▸ What to do
Each line from the beginning of the data below through the line containing "This screenshot has height=442, width=1355." should be repeated exactly, please.

▸ Given records
**********

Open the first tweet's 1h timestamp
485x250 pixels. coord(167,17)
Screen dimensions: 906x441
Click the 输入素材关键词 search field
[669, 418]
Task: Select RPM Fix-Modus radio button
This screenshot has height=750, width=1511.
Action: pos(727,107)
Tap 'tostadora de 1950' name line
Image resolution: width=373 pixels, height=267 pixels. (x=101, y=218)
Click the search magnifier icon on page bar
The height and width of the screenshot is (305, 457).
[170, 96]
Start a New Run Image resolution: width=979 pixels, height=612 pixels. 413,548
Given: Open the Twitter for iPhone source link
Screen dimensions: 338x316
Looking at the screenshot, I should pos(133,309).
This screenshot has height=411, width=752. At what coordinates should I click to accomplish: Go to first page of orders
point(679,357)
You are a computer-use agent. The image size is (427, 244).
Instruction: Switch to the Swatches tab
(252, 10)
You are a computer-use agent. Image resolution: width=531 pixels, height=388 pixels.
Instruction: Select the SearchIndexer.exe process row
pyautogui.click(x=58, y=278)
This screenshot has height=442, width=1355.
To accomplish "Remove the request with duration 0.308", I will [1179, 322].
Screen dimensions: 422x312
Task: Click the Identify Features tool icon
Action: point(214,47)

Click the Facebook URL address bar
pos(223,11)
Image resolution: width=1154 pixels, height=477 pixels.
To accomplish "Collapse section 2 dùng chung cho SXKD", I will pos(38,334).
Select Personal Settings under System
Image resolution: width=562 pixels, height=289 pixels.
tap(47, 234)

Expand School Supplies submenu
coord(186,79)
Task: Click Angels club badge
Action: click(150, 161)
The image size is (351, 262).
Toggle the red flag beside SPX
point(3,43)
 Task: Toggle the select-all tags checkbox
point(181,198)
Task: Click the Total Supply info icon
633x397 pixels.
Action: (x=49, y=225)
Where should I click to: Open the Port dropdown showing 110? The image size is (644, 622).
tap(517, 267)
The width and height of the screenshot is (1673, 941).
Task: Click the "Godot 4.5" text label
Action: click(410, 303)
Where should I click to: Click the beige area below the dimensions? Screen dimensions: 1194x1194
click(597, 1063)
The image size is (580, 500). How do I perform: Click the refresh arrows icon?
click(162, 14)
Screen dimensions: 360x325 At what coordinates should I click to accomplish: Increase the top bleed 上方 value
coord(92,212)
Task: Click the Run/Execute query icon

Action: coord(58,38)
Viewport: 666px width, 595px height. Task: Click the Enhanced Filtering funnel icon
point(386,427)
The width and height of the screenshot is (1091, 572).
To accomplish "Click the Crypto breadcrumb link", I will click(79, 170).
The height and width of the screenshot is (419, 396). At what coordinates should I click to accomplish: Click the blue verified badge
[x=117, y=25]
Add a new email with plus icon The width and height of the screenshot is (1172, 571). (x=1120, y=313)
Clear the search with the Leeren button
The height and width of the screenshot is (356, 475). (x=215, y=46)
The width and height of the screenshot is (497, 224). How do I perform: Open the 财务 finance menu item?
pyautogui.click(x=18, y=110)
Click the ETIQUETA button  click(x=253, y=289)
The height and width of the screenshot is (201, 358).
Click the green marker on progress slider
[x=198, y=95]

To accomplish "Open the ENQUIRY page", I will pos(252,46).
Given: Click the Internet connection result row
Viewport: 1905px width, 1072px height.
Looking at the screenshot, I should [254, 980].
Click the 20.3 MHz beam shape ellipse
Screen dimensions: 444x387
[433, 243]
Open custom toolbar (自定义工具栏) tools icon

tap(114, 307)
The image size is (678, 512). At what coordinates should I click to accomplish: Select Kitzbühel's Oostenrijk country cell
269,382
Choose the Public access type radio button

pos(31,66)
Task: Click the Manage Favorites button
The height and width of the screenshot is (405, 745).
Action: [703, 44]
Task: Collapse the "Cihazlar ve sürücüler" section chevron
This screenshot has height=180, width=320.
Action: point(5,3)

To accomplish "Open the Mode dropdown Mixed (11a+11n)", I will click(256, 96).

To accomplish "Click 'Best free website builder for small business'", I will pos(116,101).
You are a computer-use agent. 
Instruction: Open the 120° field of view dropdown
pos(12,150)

**********

▸ Your response
Open the first tweet's 1h timestamp
485x250 pixels. coord(167,17)
Screen dimensions: 906x441
Click the 输入素材关键词 search field
[669, 418]
Task: Select RPM Fix-Modus radio button
This screenshot has height=750, width=1511.
Action: pos(727,107)
Tap 'tostadora de 1950' name line
Image resolution: width=373 pixels, height=267 pixels. (x=101, y=218)
Click the search magnifier icon on page bar
The height and width of the screenshot is (305, 457).
[170, 96]
Start a New Run Image resolution: width=979 pixels, height=612 pixels. 413,548
Given: Open the Twitter for iPhone source link
Screen dimensions: 338x316
Looking at the screenshot, I should pos(133,309).
This screenshot has height=411, width=752. At what coordinates should I click to accomplish: Go to first page of orders
point(679,357)
You are a computer-use agent. The image size is (427, 244).
Instruction: Switch to the Swatches tab
(252, 10)
You are a computer-use agent. Image resolution: width=531 pixels, height=388 pixels.
Instruction: Select the SearchIndexer.exe process row
pyautogui.click(x=58, y=278)
This screenshot has height=442, width=1355.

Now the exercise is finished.